Le Burkina Faso a été l'un des premiers pays à lancer la campagne de l'Union africaine pour mettre fin aux mariages précoces, en 2014. Cependant, malgré les efforts déployés pour mettre fin aux mariages précoces, près d'une fille sur deux est mariée avant l'âge de 18 ans.
Le Burkina Faso figure parmi les pays africains affichant les taux les plus élevés de mariage précoce et d’abandon scolaire. Selon l’UNICEF, au rythme actuel, il faudrait plus d’un siècle pour éliminer le mariage précoce en Afrique occidentale et centrale, ce qui met en évidence l’urgence d’agir.

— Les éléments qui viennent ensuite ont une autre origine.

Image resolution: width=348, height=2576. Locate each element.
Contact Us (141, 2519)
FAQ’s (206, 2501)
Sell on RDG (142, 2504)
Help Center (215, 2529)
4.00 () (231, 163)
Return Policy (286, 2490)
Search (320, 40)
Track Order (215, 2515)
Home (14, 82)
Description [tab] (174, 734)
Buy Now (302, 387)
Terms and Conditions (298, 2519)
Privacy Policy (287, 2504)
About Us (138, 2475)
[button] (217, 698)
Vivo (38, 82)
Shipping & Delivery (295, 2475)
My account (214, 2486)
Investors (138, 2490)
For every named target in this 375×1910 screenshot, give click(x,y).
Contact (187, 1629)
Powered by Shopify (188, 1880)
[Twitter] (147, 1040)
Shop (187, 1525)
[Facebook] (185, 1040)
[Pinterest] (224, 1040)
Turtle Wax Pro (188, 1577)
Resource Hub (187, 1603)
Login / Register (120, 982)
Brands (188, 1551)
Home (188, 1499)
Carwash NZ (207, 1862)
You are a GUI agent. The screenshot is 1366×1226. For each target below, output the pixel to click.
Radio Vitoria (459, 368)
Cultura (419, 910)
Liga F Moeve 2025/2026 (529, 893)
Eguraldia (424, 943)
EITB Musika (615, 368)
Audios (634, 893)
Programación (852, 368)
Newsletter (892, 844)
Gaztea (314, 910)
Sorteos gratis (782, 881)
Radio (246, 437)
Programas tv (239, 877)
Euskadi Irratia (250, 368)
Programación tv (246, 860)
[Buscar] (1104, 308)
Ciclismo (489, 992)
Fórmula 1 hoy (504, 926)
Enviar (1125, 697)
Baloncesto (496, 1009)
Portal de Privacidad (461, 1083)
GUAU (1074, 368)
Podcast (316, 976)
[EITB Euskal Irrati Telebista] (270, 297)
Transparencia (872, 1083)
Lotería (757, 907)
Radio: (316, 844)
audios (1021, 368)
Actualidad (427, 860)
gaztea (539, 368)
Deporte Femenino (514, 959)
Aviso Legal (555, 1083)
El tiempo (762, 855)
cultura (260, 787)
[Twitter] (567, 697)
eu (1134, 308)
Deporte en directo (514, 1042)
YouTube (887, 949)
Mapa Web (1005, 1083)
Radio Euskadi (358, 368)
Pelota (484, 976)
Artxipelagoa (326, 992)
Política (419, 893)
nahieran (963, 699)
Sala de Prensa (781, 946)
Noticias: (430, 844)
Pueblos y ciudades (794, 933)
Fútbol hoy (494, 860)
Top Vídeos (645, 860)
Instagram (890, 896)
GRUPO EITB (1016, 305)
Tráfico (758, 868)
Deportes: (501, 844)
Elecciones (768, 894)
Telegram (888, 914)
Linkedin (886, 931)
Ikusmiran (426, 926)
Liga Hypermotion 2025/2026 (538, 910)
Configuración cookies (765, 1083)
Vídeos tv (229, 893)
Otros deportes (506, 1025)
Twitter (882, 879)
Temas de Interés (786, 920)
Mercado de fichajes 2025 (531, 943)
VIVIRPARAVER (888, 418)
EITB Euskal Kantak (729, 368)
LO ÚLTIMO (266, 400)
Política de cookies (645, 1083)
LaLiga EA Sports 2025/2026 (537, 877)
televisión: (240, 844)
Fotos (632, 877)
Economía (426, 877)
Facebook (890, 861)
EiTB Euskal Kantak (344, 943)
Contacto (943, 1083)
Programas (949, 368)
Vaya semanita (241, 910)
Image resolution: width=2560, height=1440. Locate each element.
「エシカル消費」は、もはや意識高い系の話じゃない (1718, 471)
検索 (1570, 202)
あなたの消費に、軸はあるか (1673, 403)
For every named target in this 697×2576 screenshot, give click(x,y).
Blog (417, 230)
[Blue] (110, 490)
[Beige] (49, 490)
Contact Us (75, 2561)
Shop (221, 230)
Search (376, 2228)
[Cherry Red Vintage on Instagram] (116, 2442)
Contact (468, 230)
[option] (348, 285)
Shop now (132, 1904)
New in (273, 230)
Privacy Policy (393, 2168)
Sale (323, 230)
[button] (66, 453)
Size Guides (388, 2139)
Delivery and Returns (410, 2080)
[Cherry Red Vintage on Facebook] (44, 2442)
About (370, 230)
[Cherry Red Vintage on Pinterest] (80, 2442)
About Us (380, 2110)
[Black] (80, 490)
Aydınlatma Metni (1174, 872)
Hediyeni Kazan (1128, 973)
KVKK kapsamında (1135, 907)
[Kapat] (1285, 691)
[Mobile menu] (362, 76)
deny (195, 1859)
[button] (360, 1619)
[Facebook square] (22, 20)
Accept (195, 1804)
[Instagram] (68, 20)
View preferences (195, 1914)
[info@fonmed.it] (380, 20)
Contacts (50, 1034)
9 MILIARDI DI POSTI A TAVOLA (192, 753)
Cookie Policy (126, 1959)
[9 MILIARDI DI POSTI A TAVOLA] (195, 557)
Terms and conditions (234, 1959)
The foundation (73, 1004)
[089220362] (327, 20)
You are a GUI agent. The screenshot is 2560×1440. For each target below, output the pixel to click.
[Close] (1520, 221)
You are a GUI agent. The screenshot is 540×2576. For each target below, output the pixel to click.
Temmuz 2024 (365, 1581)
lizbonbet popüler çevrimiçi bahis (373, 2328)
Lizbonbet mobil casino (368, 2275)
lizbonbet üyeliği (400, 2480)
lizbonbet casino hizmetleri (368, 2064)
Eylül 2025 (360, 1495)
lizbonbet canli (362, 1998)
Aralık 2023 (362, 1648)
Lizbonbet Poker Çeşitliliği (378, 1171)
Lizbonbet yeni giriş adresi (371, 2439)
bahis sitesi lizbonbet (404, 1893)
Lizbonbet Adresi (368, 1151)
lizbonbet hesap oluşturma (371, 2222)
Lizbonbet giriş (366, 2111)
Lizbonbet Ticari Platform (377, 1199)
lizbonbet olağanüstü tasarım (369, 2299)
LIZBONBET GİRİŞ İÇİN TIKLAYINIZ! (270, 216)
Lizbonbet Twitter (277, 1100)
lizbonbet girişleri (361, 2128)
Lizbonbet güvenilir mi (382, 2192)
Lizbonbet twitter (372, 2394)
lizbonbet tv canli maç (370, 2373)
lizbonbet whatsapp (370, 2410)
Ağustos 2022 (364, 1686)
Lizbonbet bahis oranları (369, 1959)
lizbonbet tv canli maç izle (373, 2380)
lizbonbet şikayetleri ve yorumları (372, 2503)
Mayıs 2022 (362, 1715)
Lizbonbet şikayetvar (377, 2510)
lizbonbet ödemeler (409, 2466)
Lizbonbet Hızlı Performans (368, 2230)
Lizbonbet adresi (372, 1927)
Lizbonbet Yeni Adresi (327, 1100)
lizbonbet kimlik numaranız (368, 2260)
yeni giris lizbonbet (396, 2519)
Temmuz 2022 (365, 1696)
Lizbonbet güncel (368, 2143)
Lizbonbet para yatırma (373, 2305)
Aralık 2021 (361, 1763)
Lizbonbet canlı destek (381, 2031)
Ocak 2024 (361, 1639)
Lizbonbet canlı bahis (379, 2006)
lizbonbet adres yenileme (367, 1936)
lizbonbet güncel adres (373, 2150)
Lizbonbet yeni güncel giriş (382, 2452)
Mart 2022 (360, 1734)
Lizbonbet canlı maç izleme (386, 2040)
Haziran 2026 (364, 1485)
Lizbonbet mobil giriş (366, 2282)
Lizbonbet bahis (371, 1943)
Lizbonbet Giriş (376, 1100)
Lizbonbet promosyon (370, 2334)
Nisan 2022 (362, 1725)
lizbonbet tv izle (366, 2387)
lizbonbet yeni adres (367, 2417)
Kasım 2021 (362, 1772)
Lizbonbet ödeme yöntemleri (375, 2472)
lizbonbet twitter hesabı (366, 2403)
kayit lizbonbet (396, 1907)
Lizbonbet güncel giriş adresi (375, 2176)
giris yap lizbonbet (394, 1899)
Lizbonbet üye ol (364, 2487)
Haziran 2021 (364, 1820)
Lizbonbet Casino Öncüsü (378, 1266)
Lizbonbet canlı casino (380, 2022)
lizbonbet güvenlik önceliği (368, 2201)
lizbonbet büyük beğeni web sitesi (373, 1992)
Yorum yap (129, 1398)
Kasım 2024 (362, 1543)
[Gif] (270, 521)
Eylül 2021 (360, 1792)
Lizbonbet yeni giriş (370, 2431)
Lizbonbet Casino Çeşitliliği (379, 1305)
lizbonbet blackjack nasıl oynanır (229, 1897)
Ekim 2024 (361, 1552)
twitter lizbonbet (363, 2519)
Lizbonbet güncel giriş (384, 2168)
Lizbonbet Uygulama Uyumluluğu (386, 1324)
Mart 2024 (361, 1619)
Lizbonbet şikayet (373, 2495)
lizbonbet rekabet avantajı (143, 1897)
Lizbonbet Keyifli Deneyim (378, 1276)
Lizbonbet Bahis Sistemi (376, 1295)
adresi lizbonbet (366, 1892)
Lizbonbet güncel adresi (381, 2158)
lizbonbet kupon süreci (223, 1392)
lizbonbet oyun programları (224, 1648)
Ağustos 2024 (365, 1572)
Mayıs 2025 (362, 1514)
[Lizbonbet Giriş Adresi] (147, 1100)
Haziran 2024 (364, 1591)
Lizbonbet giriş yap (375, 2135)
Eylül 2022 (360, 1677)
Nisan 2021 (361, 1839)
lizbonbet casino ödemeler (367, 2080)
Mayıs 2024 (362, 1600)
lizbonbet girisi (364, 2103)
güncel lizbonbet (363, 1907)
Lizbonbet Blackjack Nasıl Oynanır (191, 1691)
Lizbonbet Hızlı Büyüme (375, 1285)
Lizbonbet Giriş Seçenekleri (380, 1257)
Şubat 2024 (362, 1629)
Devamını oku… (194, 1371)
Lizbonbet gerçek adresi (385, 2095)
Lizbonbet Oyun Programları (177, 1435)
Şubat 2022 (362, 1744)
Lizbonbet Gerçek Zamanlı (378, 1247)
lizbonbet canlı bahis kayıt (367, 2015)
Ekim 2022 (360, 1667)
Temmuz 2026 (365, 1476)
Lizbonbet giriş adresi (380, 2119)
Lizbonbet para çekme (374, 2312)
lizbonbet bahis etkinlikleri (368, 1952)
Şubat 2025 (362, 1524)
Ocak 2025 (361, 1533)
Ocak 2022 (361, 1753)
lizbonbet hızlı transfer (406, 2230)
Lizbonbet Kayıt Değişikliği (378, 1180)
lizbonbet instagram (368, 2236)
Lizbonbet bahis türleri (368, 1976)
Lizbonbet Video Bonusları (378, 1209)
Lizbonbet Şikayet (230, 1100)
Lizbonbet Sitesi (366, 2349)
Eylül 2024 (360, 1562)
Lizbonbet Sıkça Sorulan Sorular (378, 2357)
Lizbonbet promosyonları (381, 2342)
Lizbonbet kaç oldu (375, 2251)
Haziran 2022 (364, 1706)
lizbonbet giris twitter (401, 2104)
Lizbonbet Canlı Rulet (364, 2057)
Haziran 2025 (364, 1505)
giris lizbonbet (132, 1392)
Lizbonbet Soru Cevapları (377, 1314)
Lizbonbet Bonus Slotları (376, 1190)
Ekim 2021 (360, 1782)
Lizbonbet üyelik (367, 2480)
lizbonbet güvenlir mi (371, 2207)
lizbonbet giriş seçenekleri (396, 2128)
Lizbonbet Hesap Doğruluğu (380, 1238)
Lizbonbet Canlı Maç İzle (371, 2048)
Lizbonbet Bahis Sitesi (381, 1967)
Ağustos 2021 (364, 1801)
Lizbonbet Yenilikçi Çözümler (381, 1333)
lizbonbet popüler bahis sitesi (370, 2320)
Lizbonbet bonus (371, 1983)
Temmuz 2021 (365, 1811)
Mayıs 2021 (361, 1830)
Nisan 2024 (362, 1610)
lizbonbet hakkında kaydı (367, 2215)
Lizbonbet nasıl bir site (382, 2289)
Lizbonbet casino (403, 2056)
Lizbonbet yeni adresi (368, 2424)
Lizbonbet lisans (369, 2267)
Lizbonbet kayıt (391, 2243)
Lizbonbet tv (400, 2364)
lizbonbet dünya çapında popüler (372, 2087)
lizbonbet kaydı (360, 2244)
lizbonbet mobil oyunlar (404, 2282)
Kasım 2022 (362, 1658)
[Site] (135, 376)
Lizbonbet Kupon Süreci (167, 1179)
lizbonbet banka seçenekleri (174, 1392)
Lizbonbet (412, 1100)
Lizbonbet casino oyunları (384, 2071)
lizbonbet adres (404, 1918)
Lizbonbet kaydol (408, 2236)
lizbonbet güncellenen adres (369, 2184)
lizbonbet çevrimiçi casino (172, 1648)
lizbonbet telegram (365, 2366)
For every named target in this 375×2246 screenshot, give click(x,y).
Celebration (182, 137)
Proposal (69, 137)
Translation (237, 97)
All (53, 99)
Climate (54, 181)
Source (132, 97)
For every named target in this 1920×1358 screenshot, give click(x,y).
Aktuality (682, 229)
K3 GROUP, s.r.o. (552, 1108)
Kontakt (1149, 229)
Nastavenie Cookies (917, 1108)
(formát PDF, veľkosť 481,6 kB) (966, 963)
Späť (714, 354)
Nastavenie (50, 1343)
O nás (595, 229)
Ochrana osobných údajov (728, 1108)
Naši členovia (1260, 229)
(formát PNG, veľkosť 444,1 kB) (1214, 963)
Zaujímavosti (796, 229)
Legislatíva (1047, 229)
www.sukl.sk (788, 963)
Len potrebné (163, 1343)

La CONAMEB (Coalition nationale contre le mariage des enfants au Burkina Faso), principale coalition du pays luttant contre le mariage des enfants et bénéficiaire du soutien de L’Éducation à voix haute grâce à un financement accordé par Filles, Pas Épouses, est en première ligne dans la lutte pour éradiquer cette pratique dangereuse.
Portée par une vision ambitieuse et une stratégie de collecte de fonds efficace, la CONAMEB a initié un examen juridique en vue de modifier l’âge minimum du mariage pour les filles. Cet examen a abouti à l’adoption, le 1er septembre 2025, du nouveau Code des personnes et de la famille par l’Assemblée législative de transition, qui fixe désormais l’âge minimum du mariage à 18 ans pour les filles.
Cette nouvelle positive et très attendue pourrait transformer l'avenir de l'éducation et témoigne des efforts déployés par le pays pour protéger le droit de milliers de filles à achever leur scolarité.